East On Fire, leur premier album est à peine publié. Je les retrouve dans le désert du Néguev, où le tandem grille comme des hot-dogs sous le soleil d’hiver.
Rassurez-vous, les Foreign Affair ne sont ni masos ni bigots, mais la grandeur de ce paysage biblique collait simplement au feeling de leur vidéo-clip dirigé en l6 mm par le vidéaste Jo Pinto Maia. Dérive exacerbée des continents, nos héros jouent au choc de l’Orient et de l’Occident, pour fêter leur retour en terre promise. La page Minimal Compact semble donc tournée avec Foreign Affair.
Plus tard, dans un troquet de Tel Aviv, Rami et Berry dégustent avec moi un café turc pour tracer leurs nouvelles équations musicales.
Avec Minimal Compact vous faisiez de la World music sans le savoir ?
Rami Fortis : On n’y pensait pas, même si notre musique se jouait sur la dualité de nos deux cultures.
Berry Sakharof : En Europe, nous étions déracinés. On a toujours fait du rock, mais en y mêlant des éléments purement israéliens au parfum de I’Orient. Avec Minimal nous étions en parfait kolkhoze communiste. À Amsterdam, puis a Bruxelles, on vivait et on bossait ensemble, sous le même toit, mais on a fini par se retrouver dans un cul-de-sac.
R.F. : C’était normal pour nous d’arrêter avant que ne nous vienne à la bouche le mauvais goût de l’amertume. Foreign Affair est né des cendres de Minimal Compact, lorsque nous nous sommes séparés et que nous avons réfléchi à quelque chose de neuf ; derrière ce nom c’est vrai, nous assumons ce coté « ambassadeur » !
Avec Foreign Affair vous repassez par la case Israël.
B.S. : C’était une décision cruciale. Lorsqu’on vivait en Europe, nous avions souvent le blues d’Israël. Nous savions qu’un jour ou l’autre nous finirions par rentrer à la maison. Après sept ans de Minimal, nous avons réalisé que pour continuer à créer, il fallait qu’on retrouve nos racines. Nous puisons nos influences ici et pas seulement musicalement.
R.F. : Et nous n’avons pas choisi la facilité, car ici la situation est très dure et dans tous les sens, politiques et économiques.
Foreign Affair incarne cette nouvelle culture cosmopolite où l’hébreu se mêle à l’anglais et a l’arabe pour que le Proche-Orient soit encore plus proche. Quelques jours plus tard, aux portes de Jaffa, au sud de la ville, entre le Camel market et une antique mosquée, le gang FA, conduit par le guitariste Berry Sakharov, dévore de la poussière en abattant un mur pour agrandir leur local de répètes. En Israël, la notion de débrouille est une règle de survie héritée de l’histoire et de la géopolitique.

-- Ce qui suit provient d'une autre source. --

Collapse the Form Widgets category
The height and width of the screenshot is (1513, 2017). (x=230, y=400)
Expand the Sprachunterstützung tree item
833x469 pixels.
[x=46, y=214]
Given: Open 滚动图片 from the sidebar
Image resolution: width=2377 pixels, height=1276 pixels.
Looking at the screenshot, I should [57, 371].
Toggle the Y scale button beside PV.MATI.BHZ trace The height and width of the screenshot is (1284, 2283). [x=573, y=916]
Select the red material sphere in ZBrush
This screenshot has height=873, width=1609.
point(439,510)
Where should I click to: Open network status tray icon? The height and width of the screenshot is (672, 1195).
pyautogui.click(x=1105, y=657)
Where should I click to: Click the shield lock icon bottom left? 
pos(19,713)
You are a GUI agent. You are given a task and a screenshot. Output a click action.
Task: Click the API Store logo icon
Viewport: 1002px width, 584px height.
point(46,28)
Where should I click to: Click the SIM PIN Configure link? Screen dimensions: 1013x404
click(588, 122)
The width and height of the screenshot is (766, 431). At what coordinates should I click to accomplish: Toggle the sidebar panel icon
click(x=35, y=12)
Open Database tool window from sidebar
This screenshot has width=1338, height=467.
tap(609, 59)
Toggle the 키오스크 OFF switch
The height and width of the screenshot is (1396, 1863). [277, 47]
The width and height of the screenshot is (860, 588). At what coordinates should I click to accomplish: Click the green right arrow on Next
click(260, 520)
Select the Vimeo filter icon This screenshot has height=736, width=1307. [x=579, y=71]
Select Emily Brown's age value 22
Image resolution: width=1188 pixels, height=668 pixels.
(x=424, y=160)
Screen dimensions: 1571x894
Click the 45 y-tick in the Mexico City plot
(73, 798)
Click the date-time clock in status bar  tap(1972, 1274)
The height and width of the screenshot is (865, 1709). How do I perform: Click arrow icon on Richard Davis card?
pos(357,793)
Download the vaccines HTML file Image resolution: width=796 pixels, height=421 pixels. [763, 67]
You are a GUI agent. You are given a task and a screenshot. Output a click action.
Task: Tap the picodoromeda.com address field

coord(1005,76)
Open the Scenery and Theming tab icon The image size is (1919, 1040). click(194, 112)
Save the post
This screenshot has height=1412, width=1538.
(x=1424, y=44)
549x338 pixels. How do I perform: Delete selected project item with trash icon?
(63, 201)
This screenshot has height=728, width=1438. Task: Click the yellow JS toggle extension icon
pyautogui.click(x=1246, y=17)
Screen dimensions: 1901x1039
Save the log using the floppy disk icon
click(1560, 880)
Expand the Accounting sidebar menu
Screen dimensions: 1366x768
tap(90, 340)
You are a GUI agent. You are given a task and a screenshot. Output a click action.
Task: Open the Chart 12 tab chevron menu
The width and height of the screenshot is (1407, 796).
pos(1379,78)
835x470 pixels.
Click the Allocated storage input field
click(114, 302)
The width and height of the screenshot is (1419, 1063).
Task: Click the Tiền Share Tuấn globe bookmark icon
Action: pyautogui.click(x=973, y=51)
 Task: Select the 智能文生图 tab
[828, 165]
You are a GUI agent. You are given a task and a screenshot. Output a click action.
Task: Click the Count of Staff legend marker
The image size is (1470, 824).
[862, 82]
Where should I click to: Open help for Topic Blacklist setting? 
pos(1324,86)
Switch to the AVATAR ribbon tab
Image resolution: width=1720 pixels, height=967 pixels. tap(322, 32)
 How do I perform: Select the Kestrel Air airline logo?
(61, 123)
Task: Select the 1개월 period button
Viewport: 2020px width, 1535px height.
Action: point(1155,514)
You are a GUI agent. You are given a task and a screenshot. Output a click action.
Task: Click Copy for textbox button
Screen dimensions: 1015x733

« Si j’ai choisi de rentrer au pays. c’est pour vivre là où je comprends toutes les infos dans les journaux, là où les odeurs et les images me sont familières », souligne le musicien. Si la New Wave torturée et intello de Minimal a laissé place au rock hanté par la fusion Orient/Occident de Foreign Affair, c’est bien pour marquer toute la distance parcourue.
Pour conserver son identité, Foreign Affair s’est forgé une nouvelle langue où l’hébreu, l’arabe, l’anglais et l’espéranto se mélangent en harmonie. « Lorsqu’on vit dans une situation politique aussi difficile, il en émerge forcément quelque chose de fort », souligne Fortis, avec son accent chantant.
Si Minimal et Foreign ont inspiré de très nombreux artistes en Israël, Berry Sakharof a également produit nombre de formations locales comme les Revenge of the Tractor, avant de se lancer dans une florissante carrière solo, enregistrant 10 albums et remportant un vif succès qui lui vaudront le surnom de Prince du rock israélien. Au fil des reformations avec Minimal Compact et des aventures en solitaire, des collaborations diverses et surtout des concerts qu’ils continuent toujours de donner, en Israël comme à l’étranger, le trio Sakharof, Fortis et Birnbach incarne à lui seul toute une épopée : celle de l’aristocratie du rock de Tel Aviv dans ce qu’il peut incarner de plus criant.